Here’s a simple example. I have a command called words
(e.g., a dictionary lookup program) that takes various words as arguments. The supported ‘words’ may actually contain spaces, and are defined in a file called words.dat
:
foo
bar one
bar two
Here’s my first suggested solution:
_find_words()
{
search="$cur"
grep -- "^$search" words.dat
}
_words_complete()
{
local IFS=$'\n'
COMPREPLY=()
cur="${COMP_WORDS[COMP_CWORD]}"
COMPREPLY=( $( compgen -W "$(_find_words)" -- "$cur" ) )
}
complete -F _words_complete words
Typing ‘words f<tab>’
correctly completes the command to ‘words foo ’

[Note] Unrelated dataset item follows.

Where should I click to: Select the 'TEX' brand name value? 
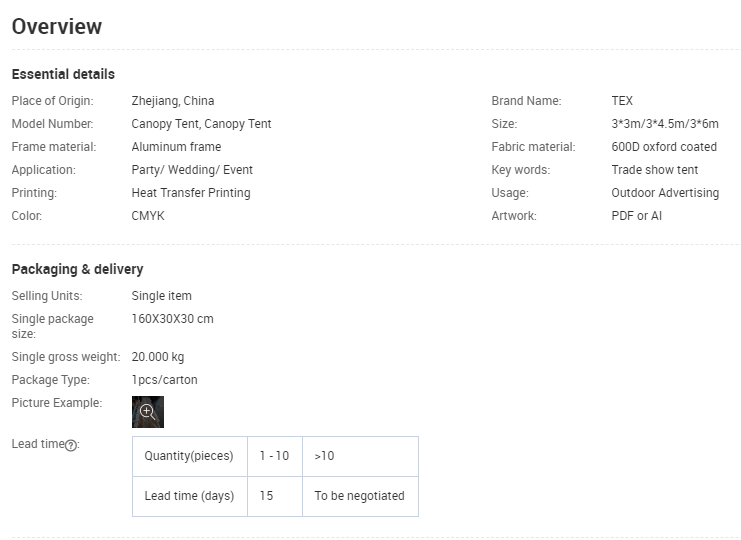622,101
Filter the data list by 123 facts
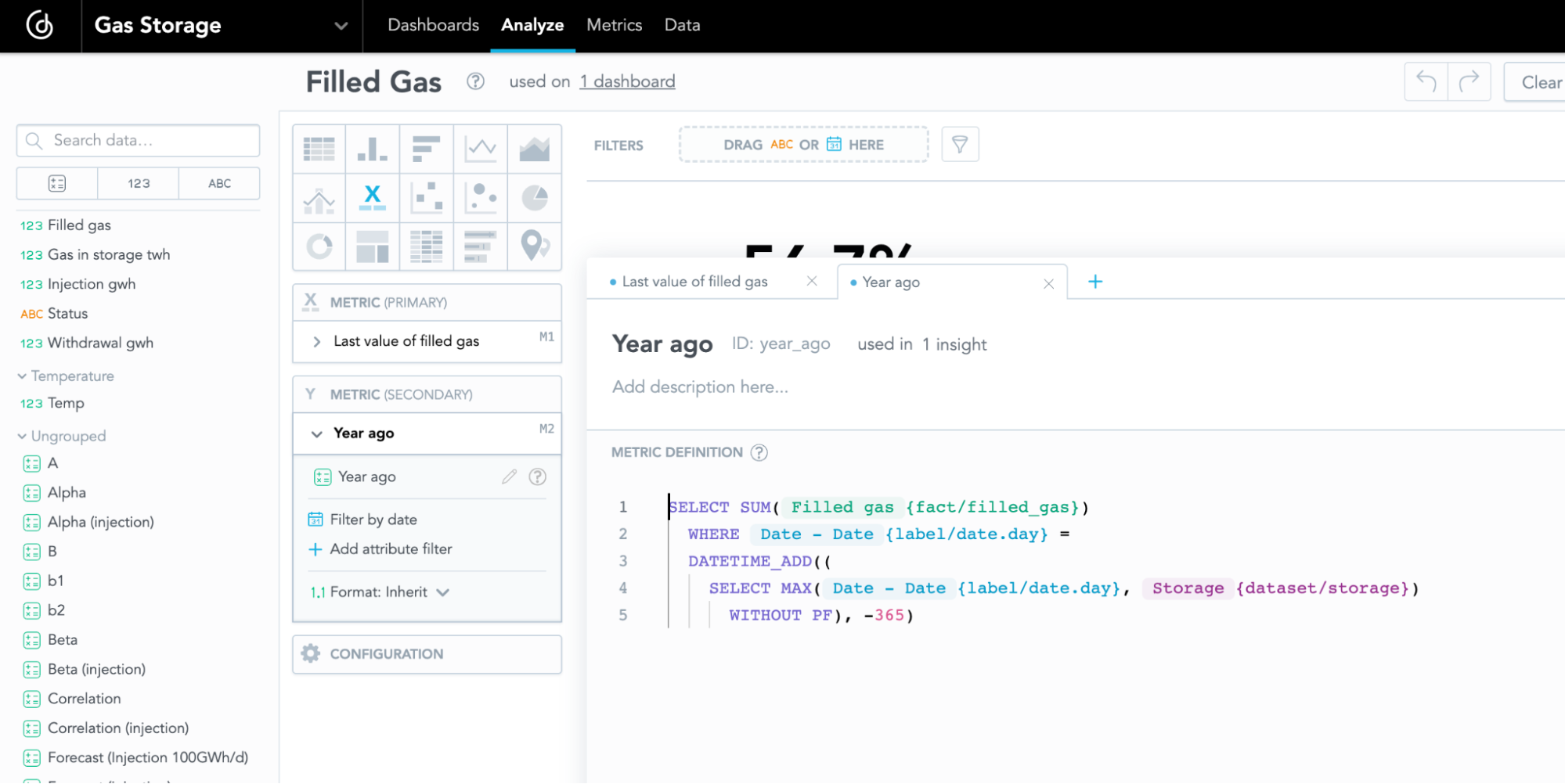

(with a trailing space), which is nice, but for ‘words b<tab>’
it suggests ‘words bar ’
. The correct completion would be ‘words bar\ ’
. And for ‘words "b<tab>’
and ‘words 'b<tab>’
it offers no suggestions.
This last part I have been able to solve. It’s possible to use eval
to properly parse the (escaped) characters. However, eval
is not fond of missing quotes, so to get everything to work, I had to change the search="$cur"
to
search=$(eval echo "$cur" 2>/dev/null ||
eval echo "$cur'" 2>/dev/null ||
eval echo "$cur\"" 2>/dev/null || "")
This actually works. Both ‘words "b<tab>’
and ‘words 'b<tab>’
correctly autocompletes, and if I add a ‘o’
and press <tab>
again, it actually completes the word and adds the correct closing quote. However, if I try to complete ‘words b<tab>’
or even ‘words bar\ <tab>’
, it is autocompleted to ‘words bar ’
instead of ‘words bar\ ’
, and adding for instance ‘one’
would fail when the words
program is run.
Now, obviously it is possible to handle this correctly. For instance, the ls
command can do it for files namned ‘foo’
‘bar one’
and ‘bar two’
(though it does have problems with some ways of expressing the filenames when one uses a (valid) combination of both "
, '
and various escapes). However, I couldn’t figure out how ls
does it by reading the bash completion code.
So, does anybody know of how properly handle this? The actual input quotes need not be preserved; I would be happy with a solution that changes ‘words "b<tab>’
, ‘words 'b<tab>’
and ‘words b<tab>’
to ‘words bar\ ’
, for instance, (though I would prefer stripping of quotes, like in this example, instead of adding them).